Your point is well taken.  I was being practical as opposed to
theoretical.  If I was wrong in assuming that the model 400 currently
had six or less drives, then the statement about duplicating the number
of arms was not the best advice.  I would generally add arms until I
reach some boundary, either the capacity of a disk enclosure or RAID
controller.  In the case of a 270, this would be multiples of six.  Once
the boundary is reached, then I would look more seriously at other
options, including adding main storage.

If I could get equal benefit from adding a 17GB drive or 512MB of main
storage, I would add the drive.  A 17 GB drive will cost slightly less
than the memory.  Two drives would cost more than the memory.  There are
other benefits to adding memory and with the recent price decreases; it
makes more and more sense to load up a system with excess memory.

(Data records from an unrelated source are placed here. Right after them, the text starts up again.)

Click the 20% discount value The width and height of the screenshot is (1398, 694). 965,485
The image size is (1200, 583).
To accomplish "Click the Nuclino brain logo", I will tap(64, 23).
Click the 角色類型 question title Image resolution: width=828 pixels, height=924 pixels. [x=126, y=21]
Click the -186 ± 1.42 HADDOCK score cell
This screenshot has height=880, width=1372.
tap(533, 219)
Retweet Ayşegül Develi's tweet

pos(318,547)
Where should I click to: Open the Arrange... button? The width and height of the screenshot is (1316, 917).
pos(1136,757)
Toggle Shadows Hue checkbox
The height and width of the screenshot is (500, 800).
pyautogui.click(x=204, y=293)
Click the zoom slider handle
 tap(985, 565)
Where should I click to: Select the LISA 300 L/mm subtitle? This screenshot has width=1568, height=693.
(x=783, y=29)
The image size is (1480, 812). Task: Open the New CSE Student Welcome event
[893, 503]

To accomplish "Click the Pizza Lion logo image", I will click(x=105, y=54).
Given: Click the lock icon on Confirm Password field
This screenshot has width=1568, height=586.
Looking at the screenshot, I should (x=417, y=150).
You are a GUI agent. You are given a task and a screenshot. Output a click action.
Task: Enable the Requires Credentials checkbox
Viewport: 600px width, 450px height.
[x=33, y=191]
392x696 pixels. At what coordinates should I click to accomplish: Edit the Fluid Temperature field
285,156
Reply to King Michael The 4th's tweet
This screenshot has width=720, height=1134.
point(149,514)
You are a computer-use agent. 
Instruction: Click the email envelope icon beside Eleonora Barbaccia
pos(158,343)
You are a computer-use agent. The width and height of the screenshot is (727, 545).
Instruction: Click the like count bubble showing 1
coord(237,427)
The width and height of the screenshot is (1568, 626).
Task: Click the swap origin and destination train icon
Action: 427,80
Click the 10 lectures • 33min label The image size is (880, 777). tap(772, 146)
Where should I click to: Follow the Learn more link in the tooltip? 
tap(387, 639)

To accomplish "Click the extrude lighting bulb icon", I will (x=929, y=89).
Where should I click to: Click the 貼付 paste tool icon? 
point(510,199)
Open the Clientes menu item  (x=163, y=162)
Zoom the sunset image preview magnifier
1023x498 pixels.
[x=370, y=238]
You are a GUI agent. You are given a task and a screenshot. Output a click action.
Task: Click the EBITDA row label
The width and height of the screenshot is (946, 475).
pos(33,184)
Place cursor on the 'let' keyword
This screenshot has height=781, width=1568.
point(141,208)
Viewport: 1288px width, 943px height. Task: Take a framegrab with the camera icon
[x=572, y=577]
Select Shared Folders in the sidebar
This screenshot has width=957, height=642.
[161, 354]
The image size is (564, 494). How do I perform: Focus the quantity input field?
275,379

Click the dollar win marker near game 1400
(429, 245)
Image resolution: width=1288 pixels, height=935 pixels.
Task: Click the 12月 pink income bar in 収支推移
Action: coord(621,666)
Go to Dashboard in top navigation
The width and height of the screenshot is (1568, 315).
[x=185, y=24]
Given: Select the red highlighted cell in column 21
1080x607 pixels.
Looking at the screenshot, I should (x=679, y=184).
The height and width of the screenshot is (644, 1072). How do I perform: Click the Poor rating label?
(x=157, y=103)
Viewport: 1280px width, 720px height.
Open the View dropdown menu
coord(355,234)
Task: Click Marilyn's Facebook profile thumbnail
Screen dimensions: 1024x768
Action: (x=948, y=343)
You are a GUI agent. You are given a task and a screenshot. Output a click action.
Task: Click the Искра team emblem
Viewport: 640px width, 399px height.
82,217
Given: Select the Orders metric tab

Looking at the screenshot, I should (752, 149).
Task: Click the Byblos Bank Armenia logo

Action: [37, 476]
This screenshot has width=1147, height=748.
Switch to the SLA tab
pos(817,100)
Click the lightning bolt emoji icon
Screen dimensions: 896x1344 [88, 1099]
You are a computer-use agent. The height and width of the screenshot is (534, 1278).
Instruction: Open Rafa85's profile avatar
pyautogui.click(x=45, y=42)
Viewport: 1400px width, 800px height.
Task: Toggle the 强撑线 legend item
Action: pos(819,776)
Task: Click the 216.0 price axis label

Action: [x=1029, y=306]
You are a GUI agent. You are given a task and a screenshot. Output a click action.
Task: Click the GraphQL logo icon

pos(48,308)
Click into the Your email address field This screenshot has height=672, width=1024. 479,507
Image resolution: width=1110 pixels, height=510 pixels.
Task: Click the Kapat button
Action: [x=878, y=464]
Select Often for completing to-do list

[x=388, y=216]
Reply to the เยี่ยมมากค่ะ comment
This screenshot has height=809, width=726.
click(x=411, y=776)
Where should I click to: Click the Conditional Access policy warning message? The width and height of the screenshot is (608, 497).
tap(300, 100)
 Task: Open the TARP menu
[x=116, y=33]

I agree that memory above the minimum will dramatically decrease the
number of physical reads required on any system and can reduce the
number of arms that would be required on a system with less memory.  I'm
not sure that a system with a normal amount of batch throughput would
consider 1 GB of main storage excessive to the point that database pages
would consistently stay in memory.  It seems as though each release of
all operating systems (not just OS/400) requires and uses more memory.
I've worked in technical sales support for the AS/400 and have worked
with a number of sales reps who have tried to lowball the hardware in
order to sell the software.  Sometimes the customers decided to go along
with the rep despite my efforts.  Because of this I have some
unfortunate experience with undersized machines.  I have never seen a
system with 20-30 users doing order entry and other interactive tasks
survive with four drives, even with some excess memory.  I have seen it
work with six.

Mathias, how many drives do you currently have on your machine?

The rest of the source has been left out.